Pergolas work well for outdoor lounge areas, patios, and poolside shelters where partial sunlight is desirable. In general, pergolas provide minimal rain protection. Trained climbing or trailing vines can be lovely natural accents for a pergola roof.
A pavilion has a closed roof and no walls. The advantages include substantial shade, shelter from the elements (excluding extreme weather), and full views of the surrounding outdoor space.
The pavilion's closed roof makes it an excellent choice for an outdoor kitchen or dining room. Large pavilions can even function as primary or secondary carports.
A gazebo has partial or complete walls and a closed roof. Often the term "gazebo" is associated with the octagonal structures of the Victorian era.
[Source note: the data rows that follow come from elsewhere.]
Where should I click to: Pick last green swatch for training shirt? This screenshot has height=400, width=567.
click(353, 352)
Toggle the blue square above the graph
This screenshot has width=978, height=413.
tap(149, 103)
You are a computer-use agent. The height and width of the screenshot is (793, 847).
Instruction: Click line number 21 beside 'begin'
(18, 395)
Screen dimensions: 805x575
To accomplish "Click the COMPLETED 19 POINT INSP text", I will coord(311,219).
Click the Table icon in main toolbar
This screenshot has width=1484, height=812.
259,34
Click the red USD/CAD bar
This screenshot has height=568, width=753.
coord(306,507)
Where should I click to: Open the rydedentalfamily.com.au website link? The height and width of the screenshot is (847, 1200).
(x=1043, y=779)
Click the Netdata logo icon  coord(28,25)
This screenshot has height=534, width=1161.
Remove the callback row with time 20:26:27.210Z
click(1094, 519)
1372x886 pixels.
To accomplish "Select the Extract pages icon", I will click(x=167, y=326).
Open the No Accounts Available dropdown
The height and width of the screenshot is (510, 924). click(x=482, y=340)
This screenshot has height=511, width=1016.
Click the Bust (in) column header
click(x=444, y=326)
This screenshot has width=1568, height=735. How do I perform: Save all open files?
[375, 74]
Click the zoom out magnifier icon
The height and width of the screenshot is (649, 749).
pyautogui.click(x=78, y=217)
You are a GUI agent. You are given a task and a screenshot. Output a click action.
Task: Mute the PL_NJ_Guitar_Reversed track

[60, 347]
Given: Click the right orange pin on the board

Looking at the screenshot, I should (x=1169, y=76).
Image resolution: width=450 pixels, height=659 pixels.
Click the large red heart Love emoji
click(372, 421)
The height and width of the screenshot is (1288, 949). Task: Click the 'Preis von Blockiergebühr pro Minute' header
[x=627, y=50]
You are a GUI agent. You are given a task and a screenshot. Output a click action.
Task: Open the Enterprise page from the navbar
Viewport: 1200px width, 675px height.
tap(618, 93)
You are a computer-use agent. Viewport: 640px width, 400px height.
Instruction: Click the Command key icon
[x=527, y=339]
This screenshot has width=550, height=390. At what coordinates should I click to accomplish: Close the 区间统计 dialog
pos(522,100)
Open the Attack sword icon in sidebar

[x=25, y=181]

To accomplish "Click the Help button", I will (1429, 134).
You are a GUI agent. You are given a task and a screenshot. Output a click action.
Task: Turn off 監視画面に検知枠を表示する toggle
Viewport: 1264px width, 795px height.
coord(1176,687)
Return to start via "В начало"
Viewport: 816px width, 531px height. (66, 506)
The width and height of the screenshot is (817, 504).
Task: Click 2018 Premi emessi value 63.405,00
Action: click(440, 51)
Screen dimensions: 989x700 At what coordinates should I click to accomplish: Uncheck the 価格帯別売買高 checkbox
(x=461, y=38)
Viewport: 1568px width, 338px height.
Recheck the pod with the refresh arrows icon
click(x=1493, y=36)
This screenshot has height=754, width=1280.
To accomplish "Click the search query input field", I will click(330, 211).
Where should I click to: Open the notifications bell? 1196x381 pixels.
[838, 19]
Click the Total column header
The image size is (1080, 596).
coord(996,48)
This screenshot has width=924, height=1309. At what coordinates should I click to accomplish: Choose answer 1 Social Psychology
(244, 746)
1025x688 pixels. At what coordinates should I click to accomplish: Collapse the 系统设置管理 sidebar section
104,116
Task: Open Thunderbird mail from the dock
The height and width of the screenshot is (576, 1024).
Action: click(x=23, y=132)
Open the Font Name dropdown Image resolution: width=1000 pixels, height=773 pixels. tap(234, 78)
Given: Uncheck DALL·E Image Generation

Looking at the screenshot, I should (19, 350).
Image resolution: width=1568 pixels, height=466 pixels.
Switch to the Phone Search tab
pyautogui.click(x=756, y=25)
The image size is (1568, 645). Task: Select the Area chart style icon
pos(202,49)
While some of today's gazebos resemble those traditional structures, many are square or rectangular in shape.
Advantages of the gazebo include more privacy, shade, and weather protection than either pergolas or pavilions. When designed with walls or sliding doors, a gazebo can serve as a backyard retreat or intimate gathering space.
Of course there are many variations on pergola, pavilion, and gazebo designs. If you're working with a custom woodworking shop like Forever Redwood, often you can sketch out your own design. Forever Redwood will then render drawings and build the structure based on your idea.
Once you’ve decided which shade structure best suits your needs, it's time to move on to other specifications such as size and building materials. Depending on the scope of your project, plumbing and electricity may be additional considerations. The assistance of a designer or architect can be useful for larger projects.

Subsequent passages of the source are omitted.